*** EXERCISE INPUT ***
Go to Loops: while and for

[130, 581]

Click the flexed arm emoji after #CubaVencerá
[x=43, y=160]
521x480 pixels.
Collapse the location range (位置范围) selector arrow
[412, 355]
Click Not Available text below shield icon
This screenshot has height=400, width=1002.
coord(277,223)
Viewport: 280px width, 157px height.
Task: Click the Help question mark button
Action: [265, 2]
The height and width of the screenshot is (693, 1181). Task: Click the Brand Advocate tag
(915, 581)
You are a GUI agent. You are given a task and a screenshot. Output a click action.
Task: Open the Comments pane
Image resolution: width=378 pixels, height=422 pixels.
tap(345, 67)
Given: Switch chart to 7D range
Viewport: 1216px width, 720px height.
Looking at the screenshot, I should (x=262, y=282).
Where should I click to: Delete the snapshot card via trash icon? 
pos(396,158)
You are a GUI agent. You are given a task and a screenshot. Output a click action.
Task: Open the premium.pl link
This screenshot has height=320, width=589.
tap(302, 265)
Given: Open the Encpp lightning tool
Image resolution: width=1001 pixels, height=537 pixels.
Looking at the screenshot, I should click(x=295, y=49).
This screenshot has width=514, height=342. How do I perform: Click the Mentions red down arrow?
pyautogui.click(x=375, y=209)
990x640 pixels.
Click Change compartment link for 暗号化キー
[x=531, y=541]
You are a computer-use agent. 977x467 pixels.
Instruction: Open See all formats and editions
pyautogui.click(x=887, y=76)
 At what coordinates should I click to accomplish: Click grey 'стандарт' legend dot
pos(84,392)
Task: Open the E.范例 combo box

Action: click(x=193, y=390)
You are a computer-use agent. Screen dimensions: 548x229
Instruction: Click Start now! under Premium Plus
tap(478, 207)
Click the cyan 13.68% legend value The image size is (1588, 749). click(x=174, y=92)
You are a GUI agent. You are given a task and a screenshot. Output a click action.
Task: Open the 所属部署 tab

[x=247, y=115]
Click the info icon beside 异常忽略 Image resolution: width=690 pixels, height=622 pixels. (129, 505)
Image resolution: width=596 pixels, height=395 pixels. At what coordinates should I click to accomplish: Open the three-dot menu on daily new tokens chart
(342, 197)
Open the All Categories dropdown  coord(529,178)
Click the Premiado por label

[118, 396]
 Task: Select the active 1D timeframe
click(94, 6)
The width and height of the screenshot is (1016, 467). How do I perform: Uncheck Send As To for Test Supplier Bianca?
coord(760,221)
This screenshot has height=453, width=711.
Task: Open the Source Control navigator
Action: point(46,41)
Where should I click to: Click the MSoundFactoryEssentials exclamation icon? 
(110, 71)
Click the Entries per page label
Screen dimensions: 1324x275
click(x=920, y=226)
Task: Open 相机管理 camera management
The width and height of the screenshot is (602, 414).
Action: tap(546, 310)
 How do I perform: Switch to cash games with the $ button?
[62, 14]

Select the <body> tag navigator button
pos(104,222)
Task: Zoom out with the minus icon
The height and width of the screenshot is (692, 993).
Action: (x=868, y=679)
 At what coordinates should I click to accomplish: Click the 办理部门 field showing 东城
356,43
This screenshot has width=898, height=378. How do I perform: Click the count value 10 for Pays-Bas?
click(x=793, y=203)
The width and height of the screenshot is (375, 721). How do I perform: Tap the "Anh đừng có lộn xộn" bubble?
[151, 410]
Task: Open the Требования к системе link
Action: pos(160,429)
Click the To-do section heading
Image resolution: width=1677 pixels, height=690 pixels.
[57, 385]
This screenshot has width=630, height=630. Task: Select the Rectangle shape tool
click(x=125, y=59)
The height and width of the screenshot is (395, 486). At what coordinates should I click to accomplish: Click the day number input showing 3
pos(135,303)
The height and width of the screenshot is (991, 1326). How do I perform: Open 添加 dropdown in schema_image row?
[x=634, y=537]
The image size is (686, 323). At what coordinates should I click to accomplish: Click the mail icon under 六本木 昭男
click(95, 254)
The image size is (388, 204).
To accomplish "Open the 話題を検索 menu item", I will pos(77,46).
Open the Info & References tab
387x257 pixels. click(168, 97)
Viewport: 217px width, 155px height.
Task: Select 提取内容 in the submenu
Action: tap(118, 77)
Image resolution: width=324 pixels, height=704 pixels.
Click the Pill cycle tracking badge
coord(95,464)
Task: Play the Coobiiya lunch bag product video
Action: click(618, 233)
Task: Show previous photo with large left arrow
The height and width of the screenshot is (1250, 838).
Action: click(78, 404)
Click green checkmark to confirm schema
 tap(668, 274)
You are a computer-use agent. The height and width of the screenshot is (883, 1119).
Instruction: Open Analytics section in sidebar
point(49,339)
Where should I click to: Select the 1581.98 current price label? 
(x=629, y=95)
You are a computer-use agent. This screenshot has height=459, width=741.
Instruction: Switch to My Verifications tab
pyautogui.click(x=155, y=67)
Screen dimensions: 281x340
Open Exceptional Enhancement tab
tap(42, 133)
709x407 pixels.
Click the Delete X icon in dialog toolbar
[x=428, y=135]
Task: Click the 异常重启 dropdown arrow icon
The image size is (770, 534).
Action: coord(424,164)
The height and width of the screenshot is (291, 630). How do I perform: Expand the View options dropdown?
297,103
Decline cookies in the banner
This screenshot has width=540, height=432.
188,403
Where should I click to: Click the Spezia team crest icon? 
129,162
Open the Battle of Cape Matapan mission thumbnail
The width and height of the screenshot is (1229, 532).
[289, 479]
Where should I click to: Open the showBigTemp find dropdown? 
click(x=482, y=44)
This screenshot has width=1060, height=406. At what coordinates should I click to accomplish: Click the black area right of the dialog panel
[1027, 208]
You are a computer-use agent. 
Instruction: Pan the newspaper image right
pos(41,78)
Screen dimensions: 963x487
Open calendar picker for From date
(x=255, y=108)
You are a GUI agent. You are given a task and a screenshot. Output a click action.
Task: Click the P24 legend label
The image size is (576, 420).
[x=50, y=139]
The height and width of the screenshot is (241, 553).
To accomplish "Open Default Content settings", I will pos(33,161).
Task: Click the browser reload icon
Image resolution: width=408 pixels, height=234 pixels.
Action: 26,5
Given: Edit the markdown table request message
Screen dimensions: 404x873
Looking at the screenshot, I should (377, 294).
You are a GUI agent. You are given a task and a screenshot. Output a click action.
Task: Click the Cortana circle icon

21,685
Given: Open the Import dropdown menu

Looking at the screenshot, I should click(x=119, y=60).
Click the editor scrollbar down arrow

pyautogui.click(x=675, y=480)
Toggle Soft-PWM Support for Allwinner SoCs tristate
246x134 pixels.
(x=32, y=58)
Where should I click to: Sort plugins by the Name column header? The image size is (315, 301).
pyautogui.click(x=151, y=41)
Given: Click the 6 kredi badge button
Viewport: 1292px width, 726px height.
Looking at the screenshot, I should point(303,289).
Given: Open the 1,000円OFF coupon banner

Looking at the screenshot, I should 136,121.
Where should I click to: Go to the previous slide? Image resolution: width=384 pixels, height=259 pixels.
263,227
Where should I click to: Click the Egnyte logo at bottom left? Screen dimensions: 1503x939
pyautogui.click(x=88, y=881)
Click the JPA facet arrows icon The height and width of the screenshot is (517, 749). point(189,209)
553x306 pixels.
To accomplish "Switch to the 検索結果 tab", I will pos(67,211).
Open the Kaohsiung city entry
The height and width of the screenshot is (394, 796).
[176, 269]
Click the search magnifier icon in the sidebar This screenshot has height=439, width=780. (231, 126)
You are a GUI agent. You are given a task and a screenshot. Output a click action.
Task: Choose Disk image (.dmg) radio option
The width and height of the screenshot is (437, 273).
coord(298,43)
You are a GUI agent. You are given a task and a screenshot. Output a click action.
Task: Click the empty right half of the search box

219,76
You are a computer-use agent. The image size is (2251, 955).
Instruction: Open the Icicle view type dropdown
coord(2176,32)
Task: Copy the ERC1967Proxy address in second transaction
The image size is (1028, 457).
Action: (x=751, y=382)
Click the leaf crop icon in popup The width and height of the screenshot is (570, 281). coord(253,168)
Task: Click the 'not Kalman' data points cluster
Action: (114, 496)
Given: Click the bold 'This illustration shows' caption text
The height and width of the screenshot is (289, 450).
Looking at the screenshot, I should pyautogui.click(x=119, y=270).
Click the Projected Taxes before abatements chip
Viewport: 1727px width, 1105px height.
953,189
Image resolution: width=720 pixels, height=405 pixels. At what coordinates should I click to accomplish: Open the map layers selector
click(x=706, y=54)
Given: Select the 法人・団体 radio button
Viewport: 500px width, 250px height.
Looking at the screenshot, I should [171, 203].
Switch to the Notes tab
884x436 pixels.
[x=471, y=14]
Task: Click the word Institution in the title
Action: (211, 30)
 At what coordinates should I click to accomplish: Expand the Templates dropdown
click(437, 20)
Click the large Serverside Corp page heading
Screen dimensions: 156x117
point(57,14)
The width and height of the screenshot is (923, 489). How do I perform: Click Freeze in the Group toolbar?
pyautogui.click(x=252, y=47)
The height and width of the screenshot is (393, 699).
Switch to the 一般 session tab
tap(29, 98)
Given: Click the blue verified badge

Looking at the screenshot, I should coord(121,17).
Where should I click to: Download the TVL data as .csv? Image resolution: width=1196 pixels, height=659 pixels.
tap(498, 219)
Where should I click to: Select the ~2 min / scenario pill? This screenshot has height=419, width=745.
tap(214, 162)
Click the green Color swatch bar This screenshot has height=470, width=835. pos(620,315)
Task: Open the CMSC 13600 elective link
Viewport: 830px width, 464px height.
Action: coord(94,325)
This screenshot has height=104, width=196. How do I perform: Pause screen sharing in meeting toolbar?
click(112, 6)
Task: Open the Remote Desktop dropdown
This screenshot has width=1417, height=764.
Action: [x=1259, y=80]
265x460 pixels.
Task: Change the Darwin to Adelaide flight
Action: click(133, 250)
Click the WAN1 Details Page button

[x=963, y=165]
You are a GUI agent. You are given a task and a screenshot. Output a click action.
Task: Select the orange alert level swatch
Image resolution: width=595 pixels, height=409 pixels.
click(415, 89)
***
» TASK DIRECTIONS
In the data above, retype exactly and only the lines between the one holding "Viewport: 1292px width, 726px height." and the one holding "Task: Choose Disk image (.dmg) radio option", inclusive.

» ANSWER BOX
Viewport: 1292px width, 726px height.
Looking at the screenshot, I should point(303,289).
Given: Open the 1,000円OFF coupon banner

Looking at the screenshot, I should 136,121.
Where should I click to: Go to the previous slide? Image resolution: width=384 pixels, height=259 pixels.
263,227
Where should I click to: Click the Egnyte logo at bottom left? Screen dimensions: 1503x939
pyautogui.click(x=88, y=881)
Click the JPA facet arrows icon The height and width of the screenshot is (517, 749). point(189,209)
553x306 pixels.
To accomplish "Switch to the 検索結果 tab", I will pos(67,211).
Open the Kaohsiung city entry
The height and width of the screenshot is (394, 796).
[176, 269]
Click the search magnifier icon in the sidebar This screenshot has height=439, width=780. (231, 126)
You are a GUI agent. You are given a task and a screenshot. Output a click action.
Task: Choose Disk image (.dmg) radio option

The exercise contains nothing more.